Candice Fox announced herself as an Australian crime writer to watch with her Ned Kelly Award winning debut Hades, followed up a year later by its award winning sequel Eden. The Archer and Beckett series took a couple of fairly recent crime fiction tropes (including the serial killer cop) but Fox made them completely her own. After a shortlisted third in the series and a humdrum collaboration with one-man crime fiction factory James Paterson, Fox launches what is potentially a new series with Crimson Lake. And is, in a few words, absolutely back on form.
Crimson Lake is a small tropical town outside of Cairns.
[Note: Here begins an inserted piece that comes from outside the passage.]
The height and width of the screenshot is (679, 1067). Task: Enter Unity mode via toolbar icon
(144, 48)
It is where Ted Conkaffey has gone to ground after his life fell apart. Conkaffey was a policeman, charged with the brutal assault on a teenage girl but never convicted. He continues to protest his innocence but is scarred by his experience on the other side of the justice system and, not cleared of the crime, is still suspected of being a paedophile. His lawyer hooks him up with local detective Amanda Pharrell. Amanda is in some ways more damaged than Ted, having spent ten years in prison for stabbing a fellow teenager to death. Amanda has been hired to investigate the disappearance and possible death of a local writer who has made it big on the international scene with a series of quasi-religious post-apocalyptic thrillers.
There is so much crime here it is hard to know where to start. From the disappearance and possible suicide by crocodile of author Jake Scully, to Conkaffey’s case through to what really happened to Amanda. But Fox juggles the various plot lines and backstories masterfully. The majority of the narrative is from Ted’s post-traumatic point of view. With some creepy fan letters thrown in to up the tension but also throw some light on one of the book’s themes - the sometimes toxic nature of fandom.
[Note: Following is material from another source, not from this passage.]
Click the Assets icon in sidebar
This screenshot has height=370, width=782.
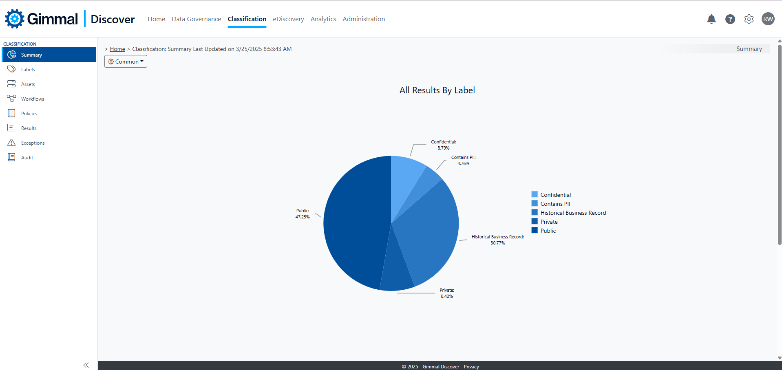click(11, 84)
Fox excels at the interpersonal relationship of her protagonists. Just when you though the Archer/Beckett relationship was weird, she ups the ante with Conkaffey and Pharrell. While both are dealing with their own particular issues, the thing that makes their partnership work is their widely divergent investigative styles. Conkaffey, ex-police is methodical and considered while Amanda has a serious disregard for the law and an almost Holmesian ability to make and act on lightning deductions. As always, Fox litters their world with rounded minor characters including the local coroner, Scully’s wife and son and Fabia an investigative journalist after Conkaffey.
Overall, Crimson Lake is top notch Australian crime fiction. The main characters are flawed but relatable, the plotting, full of the requisite red herrings, is tight, and the climax, complete with vigilantes, tropical storms and crocodiles as extremely satisfying. While Crimson Lake will stand on its own, another book or two featuring Conkaffey and Pharrell seems inevitable and will be anticipated.